O documentário que Felix Moeller realizou em 2009 (Harlan - Na sombra do Judeu Süss) traça as diferentes maneiras como os filhos e os netos de Veit Harlan têm lidado com a herança do seu nome, e os conflitos entre eles provocados por isso. Caspar, filho de Veit com a heroína de O Judeu Süss, Kirstina Söderbaum, assegura que o pai "não era nem anti-semita nem nazi". "De maneira nenhuma: falava de forma tão pejorativa sobre os nazis que é impossível que fosse um deles." Marie acrescenta que o pai "tinha imensos amigos judeus, que o adoravam". Na opinião de Marie e de Caspar, o que levou Veit Harlan a fazer O Judeu Süss não foi convicção ideológica, mas dedicação absoluta à vocação de cineasta. Queria fazer filmes e Caspar acredita, além disso, que "terá sido obrigado".

As críticas dirigidas por Thomas ao pai são tão controversas que ele emerge como segundo protagonista no drama familiar. Como assinala Ian Buruma no blogue da New York Review of Books, "quem ouve os irmãos pensa que é Thomas e não Veit Harlan o grande vilão, pela maneira como expôs à luz as emoções mais básicas da família". "Como é que um filho pode falar assim do próprio pai?!", questiona-se Kristian, o outro filho de Veit e Kristina. "Aquilo que penso do meu pai só me diz respeito a mim e a mais ninguém. Uma coisa é o que se diz em família... E, ainda por cima, lucrando às custas disso! Francamente, é uma autêntica vergonha!"

Na mesma linha, Marie diz não conseguir compreender como é que, durante mais de trinta anos, alguém pode continuar a atacar assim o seu "pobre pai". "É de mais. As coisas que ele disse! O nosso pai chorou amargamente por causa disso."

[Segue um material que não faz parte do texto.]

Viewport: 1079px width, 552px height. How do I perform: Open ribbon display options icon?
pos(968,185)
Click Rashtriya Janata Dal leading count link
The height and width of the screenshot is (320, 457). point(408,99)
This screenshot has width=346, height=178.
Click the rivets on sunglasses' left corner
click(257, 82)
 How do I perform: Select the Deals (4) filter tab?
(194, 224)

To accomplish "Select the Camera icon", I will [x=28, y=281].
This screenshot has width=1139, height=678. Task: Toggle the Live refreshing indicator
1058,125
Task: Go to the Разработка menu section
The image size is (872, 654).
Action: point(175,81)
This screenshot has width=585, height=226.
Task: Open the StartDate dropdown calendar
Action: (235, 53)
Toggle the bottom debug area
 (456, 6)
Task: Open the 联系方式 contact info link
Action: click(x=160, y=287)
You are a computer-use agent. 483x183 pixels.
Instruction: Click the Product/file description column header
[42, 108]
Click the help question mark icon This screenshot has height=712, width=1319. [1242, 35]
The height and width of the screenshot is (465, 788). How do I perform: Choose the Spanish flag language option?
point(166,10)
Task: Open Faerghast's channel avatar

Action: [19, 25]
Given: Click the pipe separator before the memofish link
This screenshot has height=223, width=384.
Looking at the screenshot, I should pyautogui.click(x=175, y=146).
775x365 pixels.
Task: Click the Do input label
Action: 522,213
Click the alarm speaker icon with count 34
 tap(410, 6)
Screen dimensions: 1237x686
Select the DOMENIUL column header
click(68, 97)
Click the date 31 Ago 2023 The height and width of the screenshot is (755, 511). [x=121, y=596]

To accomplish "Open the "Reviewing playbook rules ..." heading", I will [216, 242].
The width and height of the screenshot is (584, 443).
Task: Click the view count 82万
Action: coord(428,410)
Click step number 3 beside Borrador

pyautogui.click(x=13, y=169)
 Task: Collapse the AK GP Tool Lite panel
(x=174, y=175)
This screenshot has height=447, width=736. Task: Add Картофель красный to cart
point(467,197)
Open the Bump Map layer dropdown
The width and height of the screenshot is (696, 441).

Mas, para Thomas, a questão era precisamente não deixar que sentimentos de afecto o impedissem de ver de forma honesta, e completa, as responsabilidades do pai. "Sempre achei que não podia deixar-me amolecer. Sempre tentei evitar comportar-me de forma humanizada quando se tratava de assinalar uma coisa desumana."

A autojustificação era, para Thomas, o último e o mais grave dos pecados. Achava especialmente repugnante que Veit tivesse continuado a fazer filmes: "Quando se sabe que se fez um martelo que serviu para assassinar pessoas não se pode continuar a fazer martelos." Por duas vezes Thomas lançou fogo a cinemas onde os filmes do pai eram exibidos. "Não disse a ninguém que o tinha feito. Não era uma manifestação."

Christiane Kubrick acha que a vida do seu primo foi "destruída pelos seus próprios esforços para reparar algumas das coisas que o pai tinha destruído, e para apanhar as pessoas que ele achava que deviam ser punidas." A filha de Thomas, Alice, vai no mesmo sentido: "Penso que se trata de um trauma que ele não consegue ultrapassar. É uma autêntica ferida que jamais sarará."

No entanto, Thomas parecia encontrar conforto no facto de Veit Harlan o ter chamado para um último encontro. "Morreu nos meus braços, e estou-lhe incrivelmente agradecido por isso. Se eu tivesse um filho que me fizesse 10 por cento daquilo que fiz, nem lhe apertava a mão. É uma traição inacreditável, aquela que eu fiz. Senti que estava a fazer o que tinha de ser feito, e que, ao mesmo tempo, era uma coisa insuportável. Mas ele conseguiu compreender isso, e foi ele próprio quem preferiu morrer nos meus braços e não nos de outra pessoa."

Harlan parece ter desejado permanecer para sempre "o favorito" do pai, mesmo que esse pai fosse um nazi. E, com a sua intransigência, talvez tenha feito mais para humanizar a imagem de Veit Harlan do que os outros filhos na sua lealdade canina.